● What you are asked to do: Print, word for word, the line containing "The height and width of the screenshot is (539, 789)." and all lines beneath it to the end of the entries below. Pictures do not belong in the copy.

Extracted information START

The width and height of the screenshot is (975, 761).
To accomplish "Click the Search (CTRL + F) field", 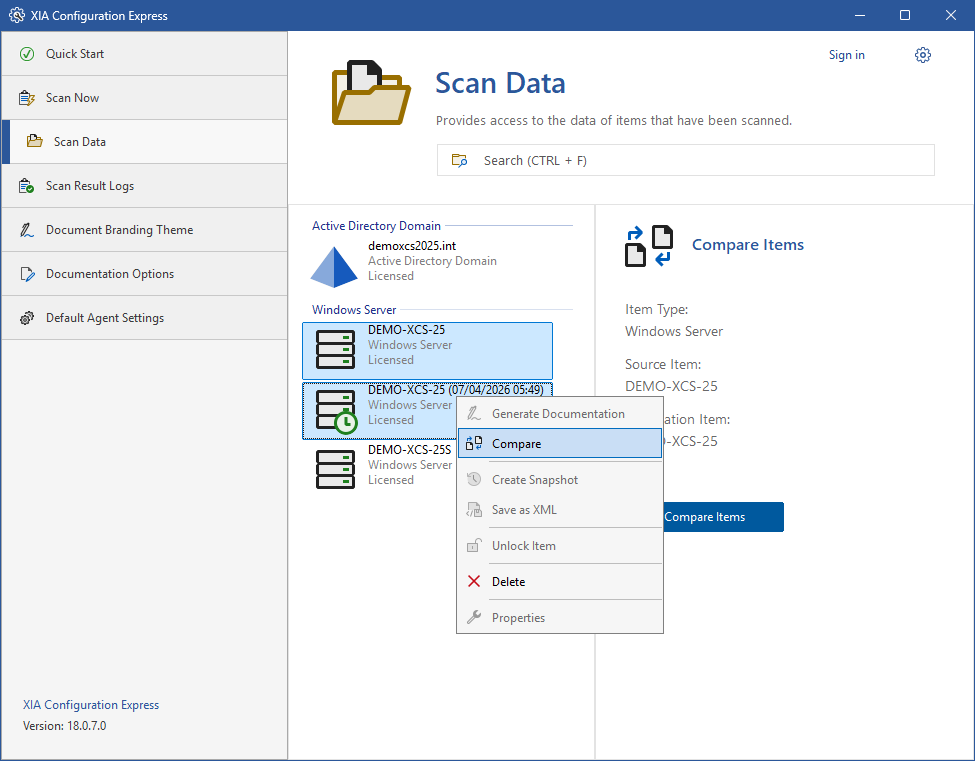I will tap(685, 160).
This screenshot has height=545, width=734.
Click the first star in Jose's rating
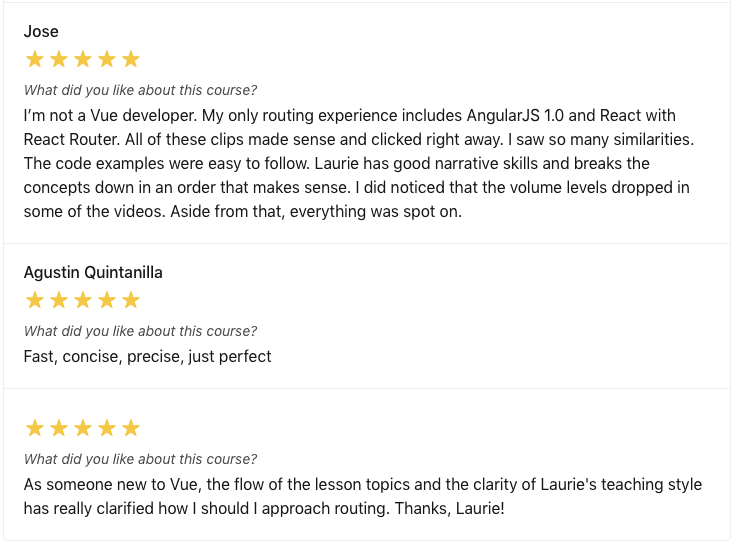[35, 59]
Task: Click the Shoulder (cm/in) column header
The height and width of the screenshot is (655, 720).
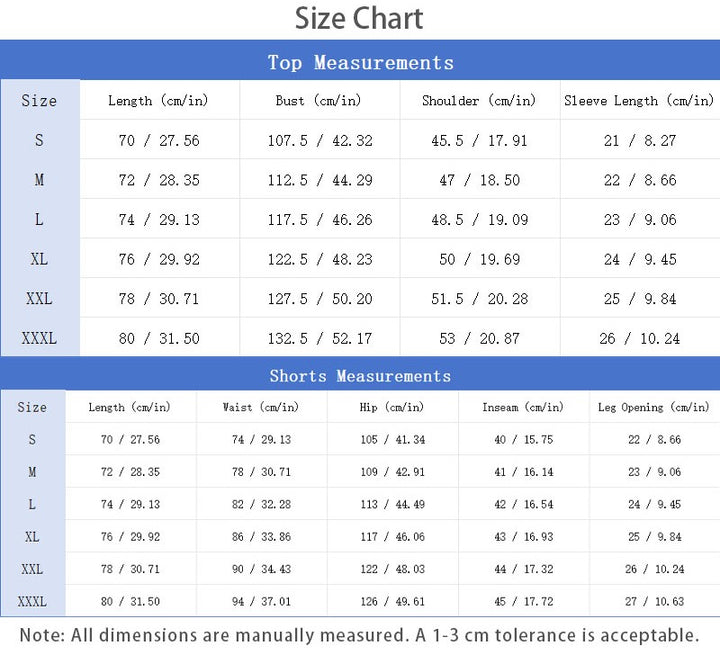Action: click(x=478, y=101)
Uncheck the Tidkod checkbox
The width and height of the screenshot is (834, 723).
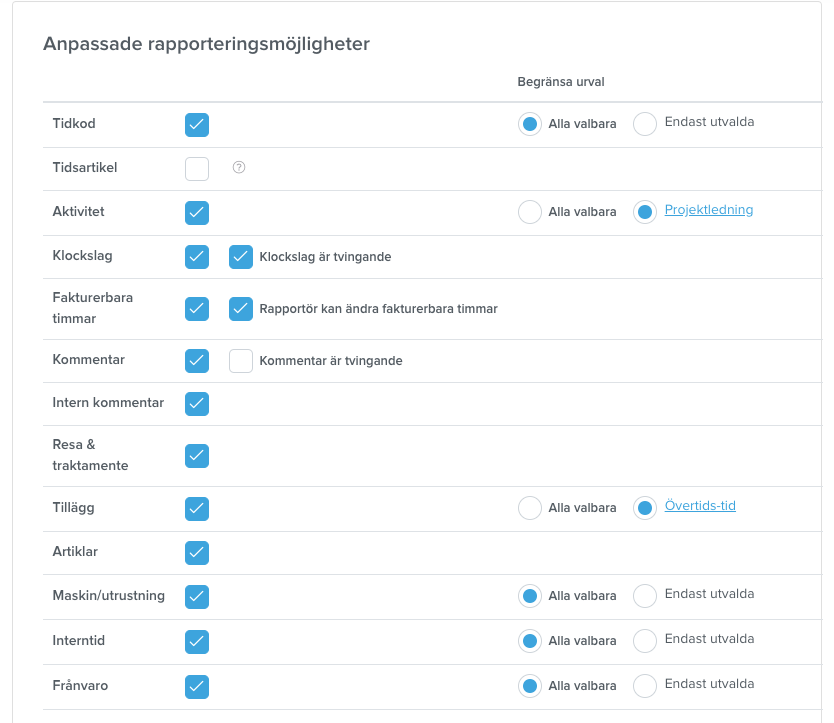pyautogui.click(x=197, y=125)
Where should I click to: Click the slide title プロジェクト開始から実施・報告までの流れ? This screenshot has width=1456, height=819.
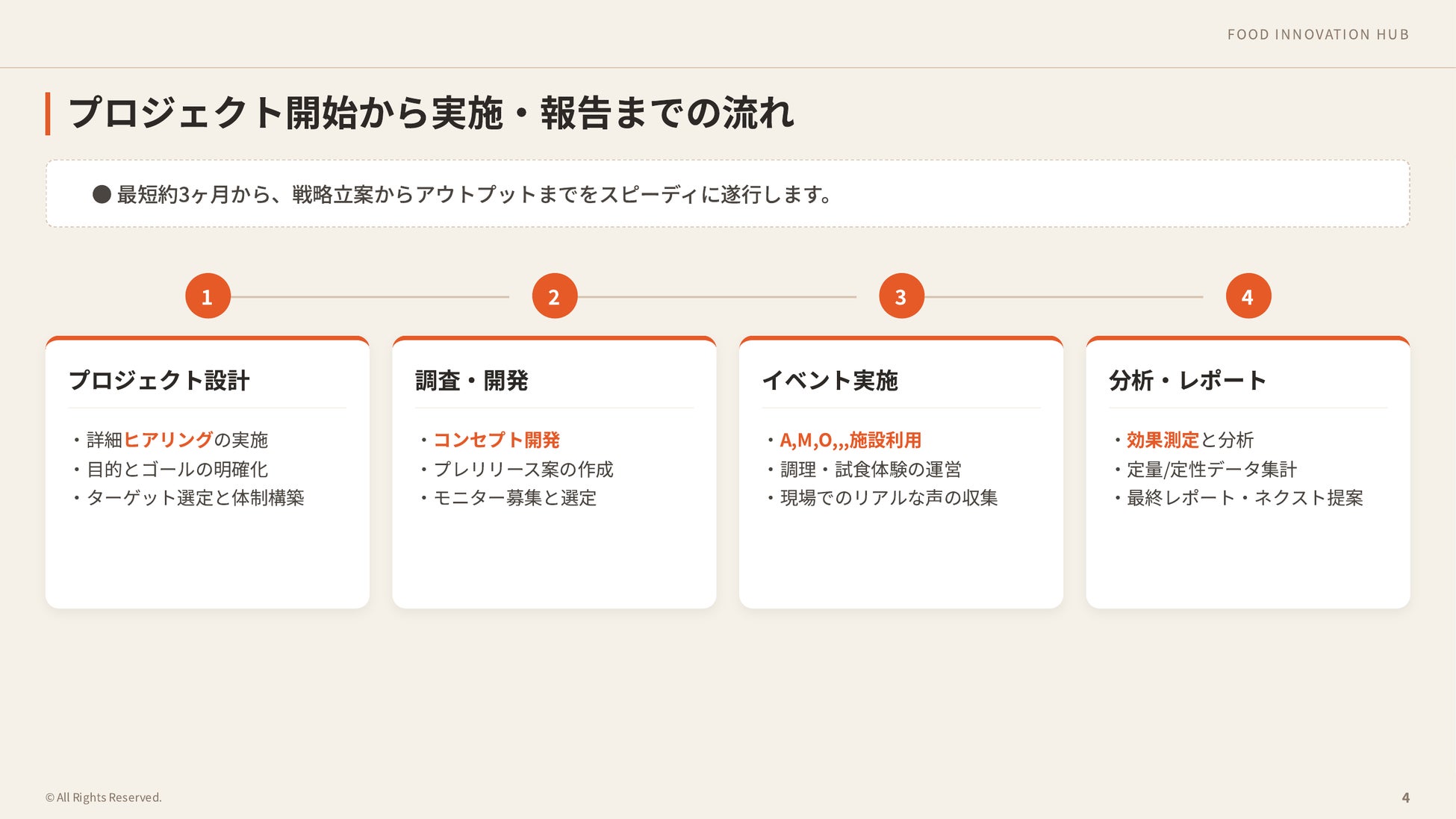coord(431,113)
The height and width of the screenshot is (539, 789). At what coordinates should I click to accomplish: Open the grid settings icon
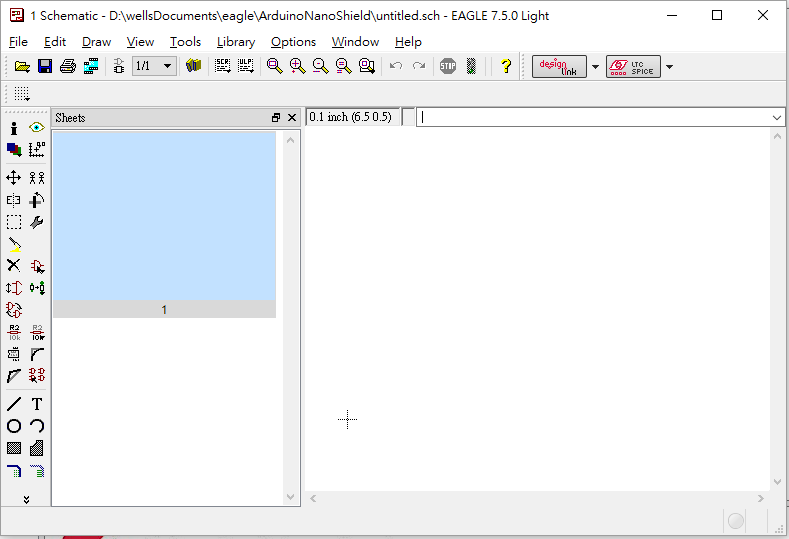pyautogui.click(x=21, y=94)
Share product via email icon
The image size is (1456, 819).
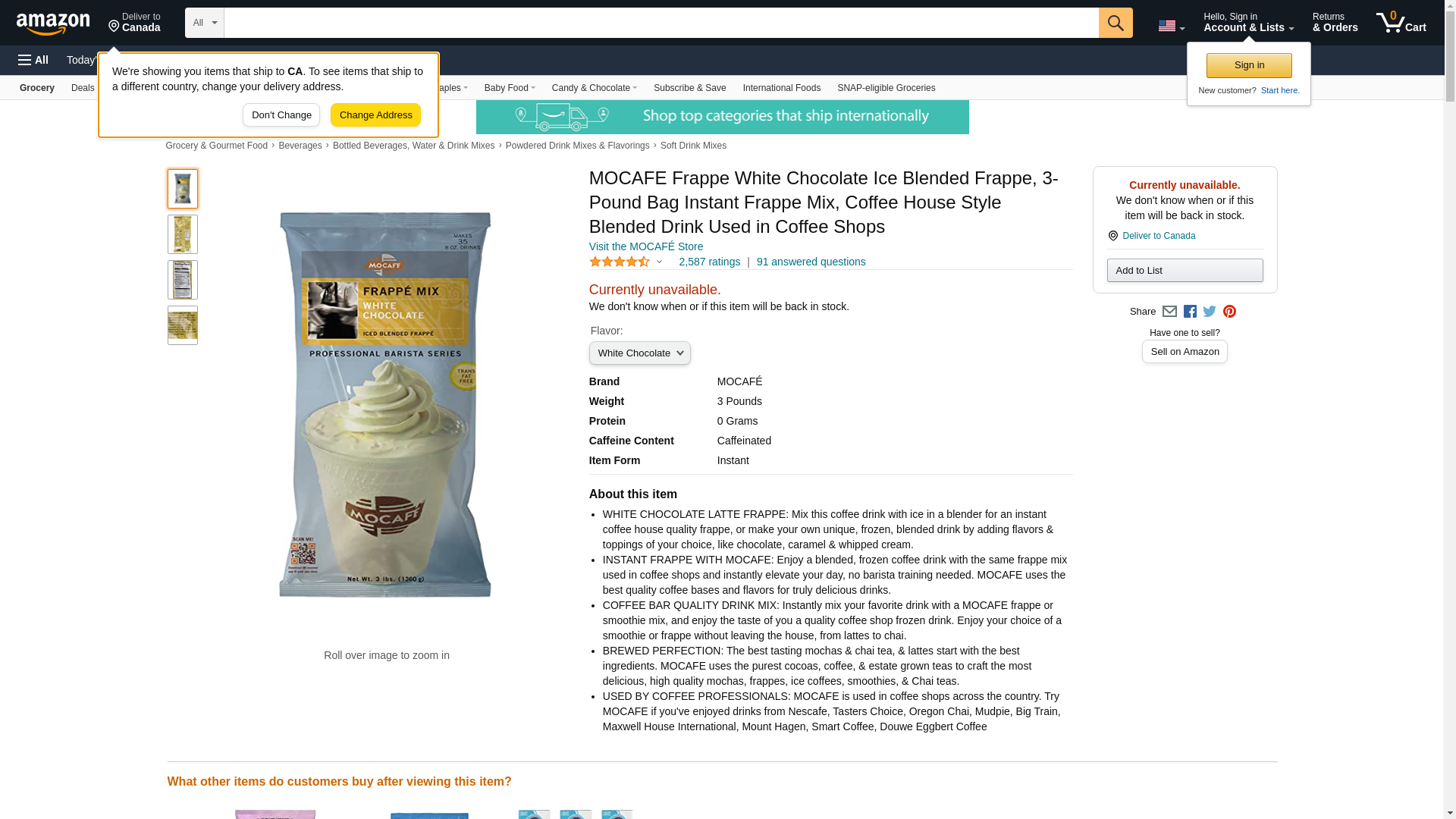pyautogui.click(x=1169, y=312)
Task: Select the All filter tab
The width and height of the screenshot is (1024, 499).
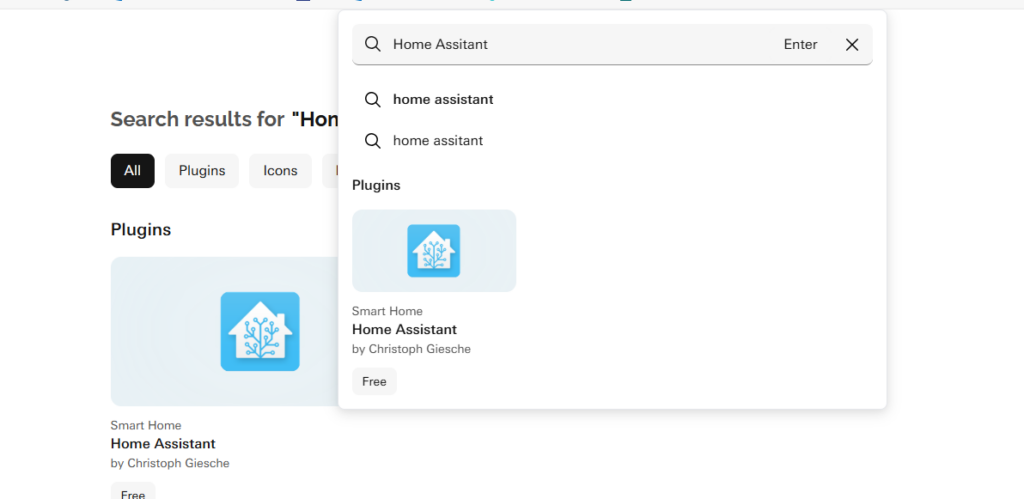Action: [x=132, y=171]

Extracted information END

● Answer for this exercise:
The height and width of the screenshot is (539, 789). At what coordinates should I click to accomplish: Open the grid settings icon
pyautogui.click(x=21, y=94)
Share product via email icon
The image size is (1456, 819).
pyautogui.click(x=1169, y=312)
Task: Select the All filter tab
The width and height of the screenshot is (1024, 499).
Action: [x=132, y=171]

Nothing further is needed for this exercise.